또다른 면은 서열 번호 9 또는 하나 이상의 보존된 아미노산 치환을 가진 서열 번호 9의 폴리펩티드를 코딩하는 분리된 폴리뉴클레오티드; 서열 번호 8; 서열 번호 8과 70%, 80%, 90%, 또는 95% 이상의 서열 동일성을 가지는 분리된 폴리뉴클레오티드; 서열 번호 8과 극한 조건하에 혼성화하는 10개 이상의 아미노산의 분리된 폴리뉴클레오티드; 임의의 전술한 것과 상보적인 분리된 폴리뉴클레오티드; 및 서열 번호 8과 극한 조건하에 혼성화하고 식물 레시틴:콜레스테롤 아실전달효소 유사 폴리펩티드를 코딩하는 분리된 폴리뉴클레오티드로 구성된 군으로부터 선택된 폴리뉴클레오티드를 함유하는 분리된 핵산 서열을 제공한다.

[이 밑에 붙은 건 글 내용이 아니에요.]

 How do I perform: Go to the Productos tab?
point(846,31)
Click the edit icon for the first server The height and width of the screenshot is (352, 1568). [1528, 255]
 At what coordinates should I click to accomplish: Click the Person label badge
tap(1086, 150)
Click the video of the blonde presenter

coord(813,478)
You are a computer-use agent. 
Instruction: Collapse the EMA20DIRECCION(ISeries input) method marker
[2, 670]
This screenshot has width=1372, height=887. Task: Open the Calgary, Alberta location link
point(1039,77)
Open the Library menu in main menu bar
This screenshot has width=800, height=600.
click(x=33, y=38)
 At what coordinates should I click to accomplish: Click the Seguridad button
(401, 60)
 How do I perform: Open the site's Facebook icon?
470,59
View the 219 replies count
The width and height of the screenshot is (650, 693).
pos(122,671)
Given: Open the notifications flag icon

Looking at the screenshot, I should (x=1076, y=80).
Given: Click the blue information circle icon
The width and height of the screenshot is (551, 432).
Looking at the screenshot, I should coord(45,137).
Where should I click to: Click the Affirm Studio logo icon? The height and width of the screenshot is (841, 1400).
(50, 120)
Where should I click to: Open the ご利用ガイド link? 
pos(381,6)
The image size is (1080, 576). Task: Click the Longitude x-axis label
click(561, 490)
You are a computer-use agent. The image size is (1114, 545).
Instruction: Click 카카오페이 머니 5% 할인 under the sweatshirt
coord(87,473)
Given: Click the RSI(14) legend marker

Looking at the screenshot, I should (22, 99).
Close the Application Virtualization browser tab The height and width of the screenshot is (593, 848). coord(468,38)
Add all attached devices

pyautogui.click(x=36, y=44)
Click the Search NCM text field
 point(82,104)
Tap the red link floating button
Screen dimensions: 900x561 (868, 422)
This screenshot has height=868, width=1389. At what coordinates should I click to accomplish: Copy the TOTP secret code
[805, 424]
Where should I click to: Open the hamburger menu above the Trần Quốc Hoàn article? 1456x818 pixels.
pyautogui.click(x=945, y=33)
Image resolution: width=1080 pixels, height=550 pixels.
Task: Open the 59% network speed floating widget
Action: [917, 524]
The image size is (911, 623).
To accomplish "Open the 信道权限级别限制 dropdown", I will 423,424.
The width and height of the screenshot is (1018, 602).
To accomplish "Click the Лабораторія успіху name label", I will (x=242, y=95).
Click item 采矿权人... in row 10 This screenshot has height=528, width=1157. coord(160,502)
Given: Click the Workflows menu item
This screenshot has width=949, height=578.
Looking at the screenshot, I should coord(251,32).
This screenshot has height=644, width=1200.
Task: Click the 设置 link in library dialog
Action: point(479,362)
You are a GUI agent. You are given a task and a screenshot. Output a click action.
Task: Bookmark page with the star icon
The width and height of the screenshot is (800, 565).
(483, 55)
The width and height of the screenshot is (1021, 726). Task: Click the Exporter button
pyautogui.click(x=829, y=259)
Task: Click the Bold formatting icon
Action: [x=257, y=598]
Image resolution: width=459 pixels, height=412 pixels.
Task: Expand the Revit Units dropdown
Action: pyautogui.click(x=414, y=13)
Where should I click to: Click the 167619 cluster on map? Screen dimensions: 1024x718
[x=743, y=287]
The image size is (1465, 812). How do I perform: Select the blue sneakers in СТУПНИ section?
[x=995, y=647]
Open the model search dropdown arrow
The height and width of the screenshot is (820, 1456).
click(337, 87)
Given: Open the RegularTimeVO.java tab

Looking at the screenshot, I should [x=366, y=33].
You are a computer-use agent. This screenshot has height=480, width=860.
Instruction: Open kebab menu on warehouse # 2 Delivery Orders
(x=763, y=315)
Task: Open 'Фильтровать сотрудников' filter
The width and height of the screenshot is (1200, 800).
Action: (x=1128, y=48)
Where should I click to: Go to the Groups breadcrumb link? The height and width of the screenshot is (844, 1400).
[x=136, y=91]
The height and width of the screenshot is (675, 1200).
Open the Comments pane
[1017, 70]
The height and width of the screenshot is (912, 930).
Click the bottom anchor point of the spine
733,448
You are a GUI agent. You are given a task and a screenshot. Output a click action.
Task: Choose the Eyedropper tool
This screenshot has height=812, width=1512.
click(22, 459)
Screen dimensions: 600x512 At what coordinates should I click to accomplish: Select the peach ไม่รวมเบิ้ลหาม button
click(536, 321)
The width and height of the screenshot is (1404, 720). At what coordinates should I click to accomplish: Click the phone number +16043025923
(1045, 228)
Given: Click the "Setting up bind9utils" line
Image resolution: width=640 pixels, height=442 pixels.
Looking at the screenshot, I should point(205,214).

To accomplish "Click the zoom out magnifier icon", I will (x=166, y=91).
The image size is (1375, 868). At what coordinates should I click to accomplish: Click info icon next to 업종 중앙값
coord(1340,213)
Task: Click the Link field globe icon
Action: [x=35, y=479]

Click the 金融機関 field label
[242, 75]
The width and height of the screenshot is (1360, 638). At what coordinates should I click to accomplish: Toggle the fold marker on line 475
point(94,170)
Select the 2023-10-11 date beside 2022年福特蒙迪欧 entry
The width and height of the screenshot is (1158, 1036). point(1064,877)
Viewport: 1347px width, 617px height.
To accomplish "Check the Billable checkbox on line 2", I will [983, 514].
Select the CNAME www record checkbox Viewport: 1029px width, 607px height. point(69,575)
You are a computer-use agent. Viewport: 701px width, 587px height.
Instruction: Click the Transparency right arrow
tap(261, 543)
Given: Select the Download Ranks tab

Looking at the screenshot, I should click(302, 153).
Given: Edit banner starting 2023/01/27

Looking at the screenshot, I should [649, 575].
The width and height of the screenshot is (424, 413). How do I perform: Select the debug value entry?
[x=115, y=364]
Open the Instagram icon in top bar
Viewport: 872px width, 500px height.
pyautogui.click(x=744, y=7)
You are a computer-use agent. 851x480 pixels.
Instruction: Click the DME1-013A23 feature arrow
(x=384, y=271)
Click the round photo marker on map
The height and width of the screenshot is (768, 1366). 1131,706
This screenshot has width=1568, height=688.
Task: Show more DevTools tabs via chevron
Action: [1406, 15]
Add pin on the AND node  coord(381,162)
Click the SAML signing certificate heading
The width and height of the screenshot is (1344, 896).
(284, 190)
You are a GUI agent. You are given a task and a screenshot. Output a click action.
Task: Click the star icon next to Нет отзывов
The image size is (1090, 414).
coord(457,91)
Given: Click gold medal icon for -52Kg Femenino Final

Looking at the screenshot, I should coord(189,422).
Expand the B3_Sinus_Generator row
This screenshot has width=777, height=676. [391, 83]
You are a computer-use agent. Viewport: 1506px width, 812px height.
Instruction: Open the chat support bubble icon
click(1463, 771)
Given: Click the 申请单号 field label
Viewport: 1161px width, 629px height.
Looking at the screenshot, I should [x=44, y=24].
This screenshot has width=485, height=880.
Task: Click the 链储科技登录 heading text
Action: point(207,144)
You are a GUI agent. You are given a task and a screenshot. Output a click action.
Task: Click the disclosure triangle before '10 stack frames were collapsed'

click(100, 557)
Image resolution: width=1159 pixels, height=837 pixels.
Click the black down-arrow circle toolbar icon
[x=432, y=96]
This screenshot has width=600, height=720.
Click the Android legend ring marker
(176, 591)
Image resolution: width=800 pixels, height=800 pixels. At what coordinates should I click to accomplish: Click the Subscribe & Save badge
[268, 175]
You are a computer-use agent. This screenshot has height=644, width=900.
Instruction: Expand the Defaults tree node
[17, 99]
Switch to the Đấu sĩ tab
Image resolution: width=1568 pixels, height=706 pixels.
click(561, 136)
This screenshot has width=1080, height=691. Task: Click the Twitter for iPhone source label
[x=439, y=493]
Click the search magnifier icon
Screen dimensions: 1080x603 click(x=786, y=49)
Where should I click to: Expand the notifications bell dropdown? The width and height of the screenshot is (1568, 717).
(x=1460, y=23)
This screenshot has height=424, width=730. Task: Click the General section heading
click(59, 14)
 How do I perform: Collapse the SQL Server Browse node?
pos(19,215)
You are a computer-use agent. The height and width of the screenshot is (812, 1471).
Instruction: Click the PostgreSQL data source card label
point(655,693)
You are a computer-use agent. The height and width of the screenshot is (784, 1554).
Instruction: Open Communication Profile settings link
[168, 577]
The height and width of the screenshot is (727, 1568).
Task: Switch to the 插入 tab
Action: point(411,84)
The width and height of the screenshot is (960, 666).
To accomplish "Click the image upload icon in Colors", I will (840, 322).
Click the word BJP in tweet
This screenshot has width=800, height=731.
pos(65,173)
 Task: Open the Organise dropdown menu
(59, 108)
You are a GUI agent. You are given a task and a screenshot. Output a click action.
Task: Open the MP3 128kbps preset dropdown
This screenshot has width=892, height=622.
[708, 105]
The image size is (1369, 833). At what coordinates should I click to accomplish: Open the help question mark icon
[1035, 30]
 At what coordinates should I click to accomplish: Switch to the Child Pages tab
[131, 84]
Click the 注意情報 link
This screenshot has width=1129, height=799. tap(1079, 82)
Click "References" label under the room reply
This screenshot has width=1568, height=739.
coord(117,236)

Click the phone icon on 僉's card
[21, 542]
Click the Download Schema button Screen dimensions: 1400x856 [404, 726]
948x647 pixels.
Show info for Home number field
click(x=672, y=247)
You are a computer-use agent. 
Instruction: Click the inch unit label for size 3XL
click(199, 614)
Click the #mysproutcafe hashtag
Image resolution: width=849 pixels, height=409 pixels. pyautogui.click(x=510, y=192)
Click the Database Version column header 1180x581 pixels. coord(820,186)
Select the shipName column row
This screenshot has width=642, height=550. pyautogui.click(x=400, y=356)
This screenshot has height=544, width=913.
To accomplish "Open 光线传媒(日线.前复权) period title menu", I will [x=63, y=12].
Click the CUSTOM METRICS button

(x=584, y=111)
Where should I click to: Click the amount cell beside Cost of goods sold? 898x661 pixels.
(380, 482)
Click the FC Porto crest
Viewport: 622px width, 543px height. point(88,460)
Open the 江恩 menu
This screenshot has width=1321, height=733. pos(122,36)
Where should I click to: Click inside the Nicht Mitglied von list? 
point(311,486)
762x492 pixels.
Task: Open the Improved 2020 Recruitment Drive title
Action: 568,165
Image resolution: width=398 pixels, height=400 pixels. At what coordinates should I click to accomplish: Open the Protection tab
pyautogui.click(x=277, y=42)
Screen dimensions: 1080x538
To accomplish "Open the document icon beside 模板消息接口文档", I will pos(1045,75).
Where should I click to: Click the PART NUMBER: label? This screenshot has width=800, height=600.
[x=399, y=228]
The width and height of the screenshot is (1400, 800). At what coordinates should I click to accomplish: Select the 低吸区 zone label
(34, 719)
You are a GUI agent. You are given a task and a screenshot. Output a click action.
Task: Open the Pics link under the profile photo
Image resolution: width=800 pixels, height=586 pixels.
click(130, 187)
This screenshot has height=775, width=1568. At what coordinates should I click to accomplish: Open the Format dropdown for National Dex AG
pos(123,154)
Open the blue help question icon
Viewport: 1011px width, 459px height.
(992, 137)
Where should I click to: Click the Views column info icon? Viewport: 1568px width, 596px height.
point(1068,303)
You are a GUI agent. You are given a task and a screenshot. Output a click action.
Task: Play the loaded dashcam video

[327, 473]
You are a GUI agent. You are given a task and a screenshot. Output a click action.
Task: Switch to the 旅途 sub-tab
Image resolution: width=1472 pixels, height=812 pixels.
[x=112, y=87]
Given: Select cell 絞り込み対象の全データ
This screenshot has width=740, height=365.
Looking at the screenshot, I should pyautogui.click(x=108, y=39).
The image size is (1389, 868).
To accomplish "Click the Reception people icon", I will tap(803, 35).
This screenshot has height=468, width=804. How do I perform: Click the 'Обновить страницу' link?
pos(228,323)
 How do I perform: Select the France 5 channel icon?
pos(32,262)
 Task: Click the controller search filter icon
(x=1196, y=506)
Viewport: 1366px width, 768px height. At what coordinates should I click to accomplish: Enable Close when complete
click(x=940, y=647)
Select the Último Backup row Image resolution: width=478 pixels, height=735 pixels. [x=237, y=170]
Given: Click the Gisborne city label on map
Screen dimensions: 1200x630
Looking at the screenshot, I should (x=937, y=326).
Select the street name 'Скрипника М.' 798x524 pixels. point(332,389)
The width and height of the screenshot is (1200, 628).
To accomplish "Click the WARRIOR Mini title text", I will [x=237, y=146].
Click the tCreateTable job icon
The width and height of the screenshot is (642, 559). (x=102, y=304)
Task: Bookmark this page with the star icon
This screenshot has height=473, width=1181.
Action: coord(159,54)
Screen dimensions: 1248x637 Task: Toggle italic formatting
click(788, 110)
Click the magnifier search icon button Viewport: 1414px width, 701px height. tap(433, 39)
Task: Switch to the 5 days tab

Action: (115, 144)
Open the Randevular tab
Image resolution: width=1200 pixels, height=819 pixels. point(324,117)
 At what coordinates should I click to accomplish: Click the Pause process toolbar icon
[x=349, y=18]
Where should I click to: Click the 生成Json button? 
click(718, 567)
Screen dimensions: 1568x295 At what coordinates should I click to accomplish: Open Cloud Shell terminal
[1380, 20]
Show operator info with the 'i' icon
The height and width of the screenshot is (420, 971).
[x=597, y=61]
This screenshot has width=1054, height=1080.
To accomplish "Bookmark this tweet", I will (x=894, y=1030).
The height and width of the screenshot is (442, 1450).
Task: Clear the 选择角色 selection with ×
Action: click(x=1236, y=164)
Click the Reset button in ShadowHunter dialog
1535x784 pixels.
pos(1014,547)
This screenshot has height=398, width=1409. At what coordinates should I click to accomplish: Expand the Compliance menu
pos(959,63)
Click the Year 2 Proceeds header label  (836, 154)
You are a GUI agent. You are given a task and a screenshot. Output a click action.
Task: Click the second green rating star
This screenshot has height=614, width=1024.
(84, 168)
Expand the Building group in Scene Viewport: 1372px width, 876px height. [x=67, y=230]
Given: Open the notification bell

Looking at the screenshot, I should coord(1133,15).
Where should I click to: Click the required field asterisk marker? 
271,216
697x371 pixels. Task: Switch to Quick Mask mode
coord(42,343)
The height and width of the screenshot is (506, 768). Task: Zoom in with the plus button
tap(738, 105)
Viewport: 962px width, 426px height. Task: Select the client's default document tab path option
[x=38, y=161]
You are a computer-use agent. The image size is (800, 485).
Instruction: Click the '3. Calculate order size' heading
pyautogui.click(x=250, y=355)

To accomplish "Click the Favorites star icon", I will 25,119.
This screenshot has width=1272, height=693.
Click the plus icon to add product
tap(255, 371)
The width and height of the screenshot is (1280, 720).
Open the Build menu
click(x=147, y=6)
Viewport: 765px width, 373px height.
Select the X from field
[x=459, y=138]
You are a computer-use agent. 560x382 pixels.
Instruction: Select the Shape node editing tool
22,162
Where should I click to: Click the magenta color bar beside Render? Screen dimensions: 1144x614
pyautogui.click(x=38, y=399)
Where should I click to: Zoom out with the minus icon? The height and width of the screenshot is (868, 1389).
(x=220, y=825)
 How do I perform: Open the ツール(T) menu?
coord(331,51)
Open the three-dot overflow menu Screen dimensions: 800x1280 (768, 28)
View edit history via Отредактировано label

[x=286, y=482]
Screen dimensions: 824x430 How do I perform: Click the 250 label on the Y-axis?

또다른 면은 하기 식의 폴리뉴클레오티드로 본질적으로 구성된 분리된 핵산 서열을 제공한다:

5' X-(R₁)_n-(R₂)_n-(R₃)_n-Y 3'

(식 중, X는 수소, Y는 수소 또는 금속, R₁ 및 R₃는 임의의 핵산, n은 0 내지 3000의 정수, R₂는 서열 번호 9 또는 하나 이상의 보존된 아미노산 치환을 가진 서열 번호 9의 폴리펩티드를 코딩하는 분리된 폴리뉴클레오티드; 서열 번호 8; 서열 번호 8과 70%, 80%, 90%, 또는 95% 이상의 서열 동일성을 가지는 분리된 폴리뉴클레오티드; 서열 번호 8과 극한 조건하에 혼성화하는 10개 이상의 아미노산의 분리된 폴리뉴클레오티드; 임의의 전술한 것과 상보적인 분리된 폴리뉴클레오티드; 및 서열 번호 8과 극한 조건하에 혼성화하고 식물 레시틴:콜레스테롤 아실전달효소 유사 폴리펩티드를 코딩하는 분리된 폴리뉴클레오티드로 구성된 군으로부터 선택된다.)

또다른 면은 서열 번호 74 또는 하나 이상의 보존된 아미노산 치환을 가진 서열 번호 74의 폴리펩티드를 코딩하는 분리된 폴리뉴클레오티드; 서열 번호 73; 서열 번호 73과 70%, 80%, 90%, 또는 95% 이상의 서열 동일성을 가지는 분리된 폴리뉴클레오티드; 서열 번호 73과 극한 조건하에 혼성화하는 10개 이상의 아미노산의 분리된 폴리뉴클레오티드; 임의의 전술한 것과 상보적인 분리된 폴리뉴클레오티드; 및 서열 번호 73과 극한 조건하에 혼성화하고 식물 레시틴:콜레스테롤 아실전달효소 유사 폴리펩티드를 코딩하는 분리된 폴리뉴클레오티드로 구성된 군으로부터 선택된 폴리뉴클레오티드를 함유하는 분리된 핵산 서열을 제공한다.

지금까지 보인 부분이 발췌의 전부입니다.